What I wish I could tell the world…

What I wish I could tell the world… 

    

    As I sit in my back yard reflecting on our first camping trip, my youngest son plays peacefully on the playscape and in the sand. Gone are the screams and tantrums of earlier in the weekend. 

     Here he knows his boundaries, here he understands the rules, here it is calm and consistent. He is free. After a lap or two around the yard he will crawl into my arms for a cuddle, or bring a ball over to play. 

     If he gets too rough and I ask him to stop, he fusses but easily redirects. He is not the same boy who threw himself down over and over all day. 

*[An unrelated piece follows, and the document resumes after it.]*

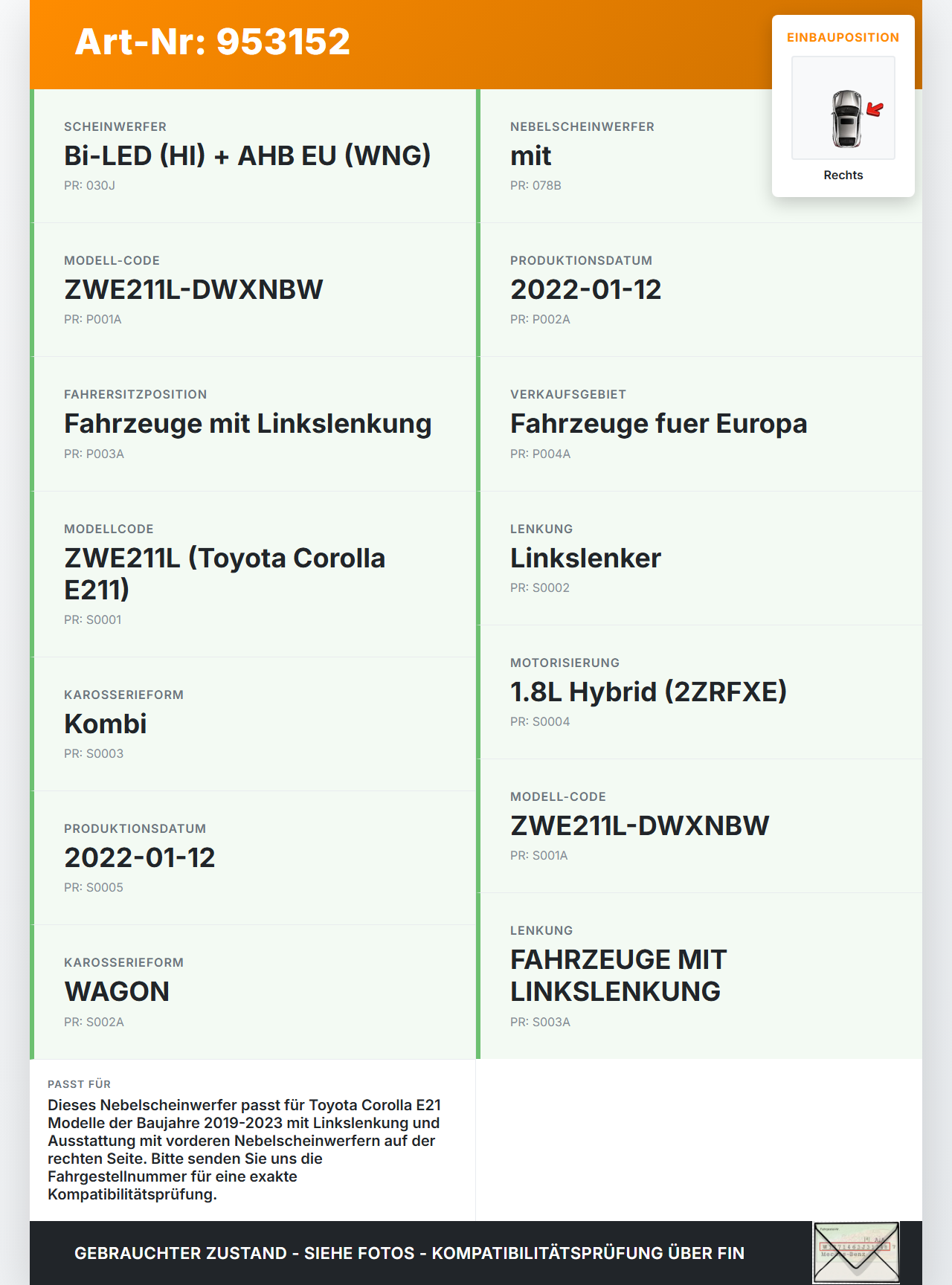
Task: Click the Nebelscheinwerfer value "mit"
Action: coord(530,156)
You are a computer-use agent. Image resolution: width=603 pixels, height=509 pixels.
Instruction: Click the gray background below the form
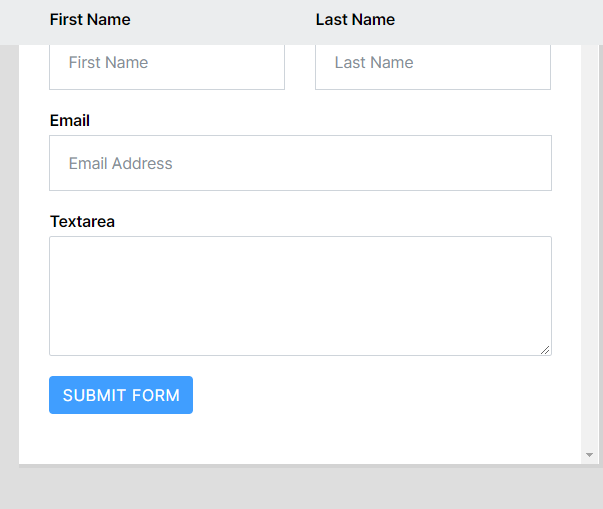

     This peacefulness is hard fought for. It came from consistency, reviewing the same things over and over. Praising appropriate behavior, redirecting the negative. When he melted  down we actively ignore, it as long as he is safe. My hubby and I continually set up the spaces in our house and yard to minimize “no” so that when we need say it the word still means something. 

          At home we know his cues, when it all is too much. Frequent breaks in play to nap, eat, or just be held. That most of the time his acting up is explorative, trying to see what will happen if he does one thing or another. Redirection sends him to a better activity. Speech is encouraged but not forced. “Time away” is reserved for hurtful behavior, and handled in a different way than “time out”.

         When we are out in the world, or when we have company, it is still a work in progress. The world is unprectitable. There is lots of noise, sights and he is so easily overstimulated. Our little man often loses it, screaming or throwing himself down. The people around us comment, or shake their heads. They see a boy the size of a four year old, hitting me or banging his head on the ground. He appears spoiled or bratty. That kid just needs better disipline.

      In public there are more people telling him what to do and lots of new rules. He gets overwhelmed because there are too many choices.  Hubby and I find ourselves handling things differently with an audience, even though we know it won’t be effective rather than being judged.   Then everyone is stressed and frustrated. 

     The part the outside world doesn’t know is that 2 meltdowns in an hour is a major achievement, it used to be 10. That he may look big but he is really only 2, and functioning much younger than that, more like a 10 month old sometimes.  That he is making so much progress every day. 

     This giant boy was a premie, born to a birth mother with both mental health issues, and substance abuse problems. Prenatally exposed to medications that should not be used while pregnant. 

     He lived with this person for the first 10 months of his life with her not knowing when he would be held or put down. Changed or left to sit in a mess. Covered it an itchy rash that was just ignored. Back and forth between not fed, over fed, and even force fed till he vomited. No predictability for a baby to depend on. Then shuffled between foster homes (at least 3 before us).

     He has been with us for over a year but with regular weekly visits with the family who created the chaos. As foster parents our hands were tied by DCF, little to no choices about visits, doctors, daycares, interventions. Finally we are getting him the outside help he needs. Evaluations for his behavior, speech, sensory issues. 

     He gets therapy twice a week to help him learn boundaries. To teach him to use words to communicate his wants and needs. To listen to what is said to him before reacting to a situation. Showing us the best ways to deal with his individual needs. 

     We are trying to raise all our kids to be the best people they can be. Our 3 oldest all had a rough start. But with understanding and time they learned how to make good choices. They are not perfect but nice kids who are lots of fun to be around.  

    Please remember a child might not be as old as they look. They not crying because they are a brat or acting out to be disagreeable. Parents are not spoiling a child by not making them talk before he is ready. Their way might be different but so is each child. “Equal does not mean the same, it means everyone getting what they need.”